2 Immune Response to Infection


FIGURE 2–1. Human blood cells. Stem cells in the bone marrow divide to form two blood cell lineages: (1) the lymphoid stem cell gives rise to B cells that become antibody-secreting plasma cells, T cells that become activated T cells, and natural killer cells. (2) The common myeloid progenitor cell gives rise to granulocytes and monocytes that give rise to macrophages and dendritic cells. (Reproduced with permission from Willey JM: Prescott, Harley, & Klein’s Microbiology, 7th edition. McGraw-Hill, 2008.)



INNATE (NONSPECIFIC) IMMUNITY


Innate immunity acts through a series of specific and nonspecific mechanisms, all working to create a series of hurdles for the pathogen to navigate (Table 2–1). The first are mechanical barriers such as the tough multilayered skin or the softer but fused mucosal layers of internal surfaces. As discussed in Chapter 1, microbial flora on these surfaces present formidable competitors for space and nutrients. Turbulent movement of the mucosal surfaces and enzymes or acid secreted on their surface make it difficult for an organism to persist. Organisms that are able to pass the mucosa encounter a population of cells with the ability to engulf and destroy them. In addition, body fluids contain chemical agents such as complement, which can directly injure the microbe. The entire process has cross-links to the adaptive immune system.
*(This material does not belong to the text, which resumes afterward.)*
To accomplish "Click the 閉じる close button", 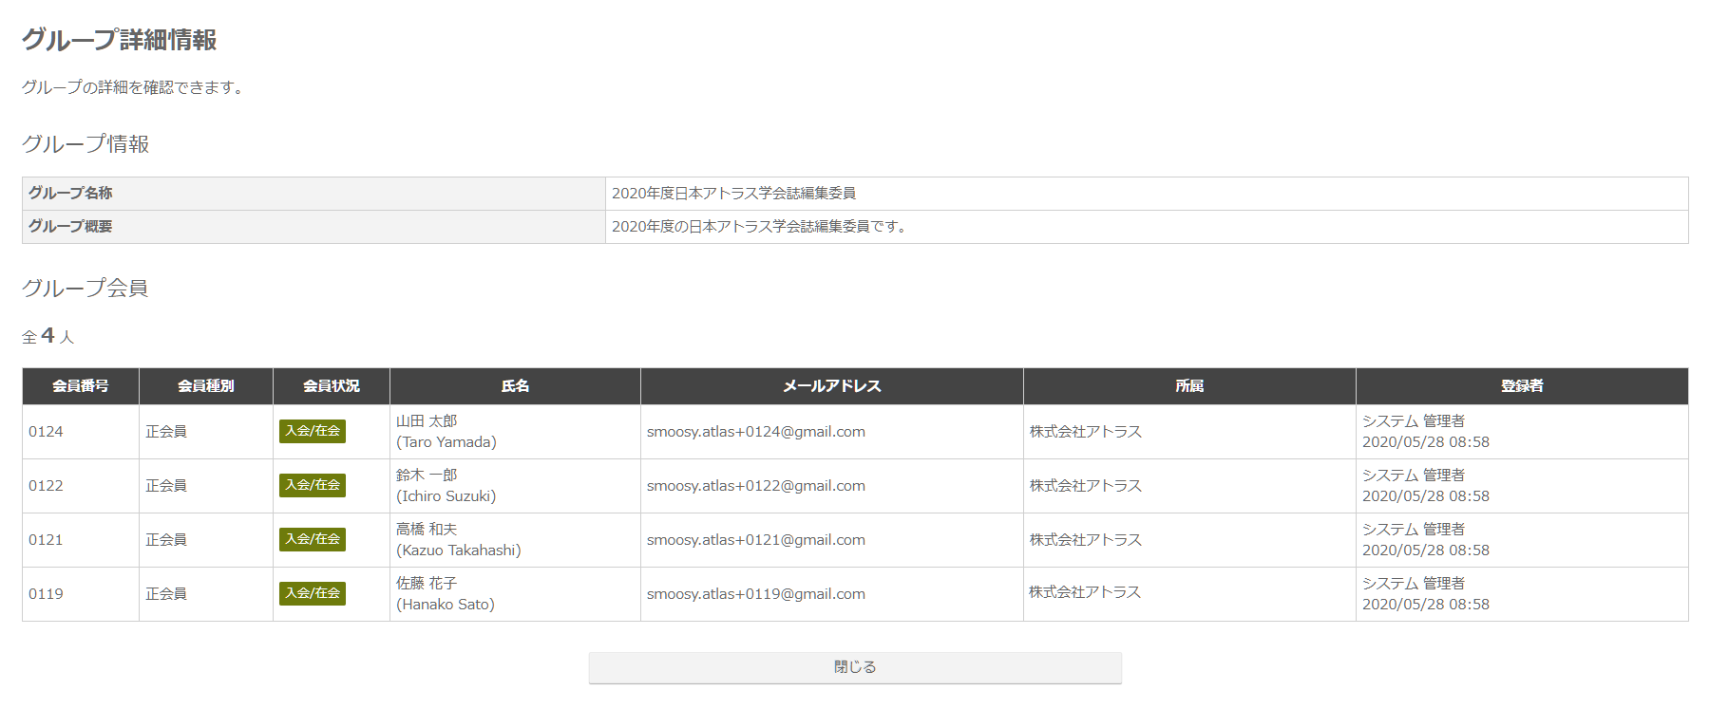I will (x=855, y=667).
The endpoint of phagocytosis and digestion in a macrophage is the presentation of the antigen on its surface; the first step in specific immune recognition.




TABLE 2–1 Features of Innate Immunity in Infection


Images


Skin, mucosa are barriers


Cells engulf, digest, and presen antigens from microbes


PHYSICAL BARRIERS


The thick layers of the skin containing insoluble keratins present the most formidable barrier to infection. The mucosal membranes of the alimentary and urogenital tract are not as tough but, often, are bathed in secretions inhospitable to invaders. Lysozyme is an enzyme that digests peptidoglycan—a unique structural component of the bacterial cell wall. Lysozyme is secreted onto many surfaces and is particularly concentrated in conjunctival tears. The acid pH of the vagina and particularly the stomach makes colonization difficult for most organisms. Only small particles (5-10 μm) can be inhaled deep into the lung alveoli because the lining of the respiratory includes cilia that trap and move them toward the pharynx.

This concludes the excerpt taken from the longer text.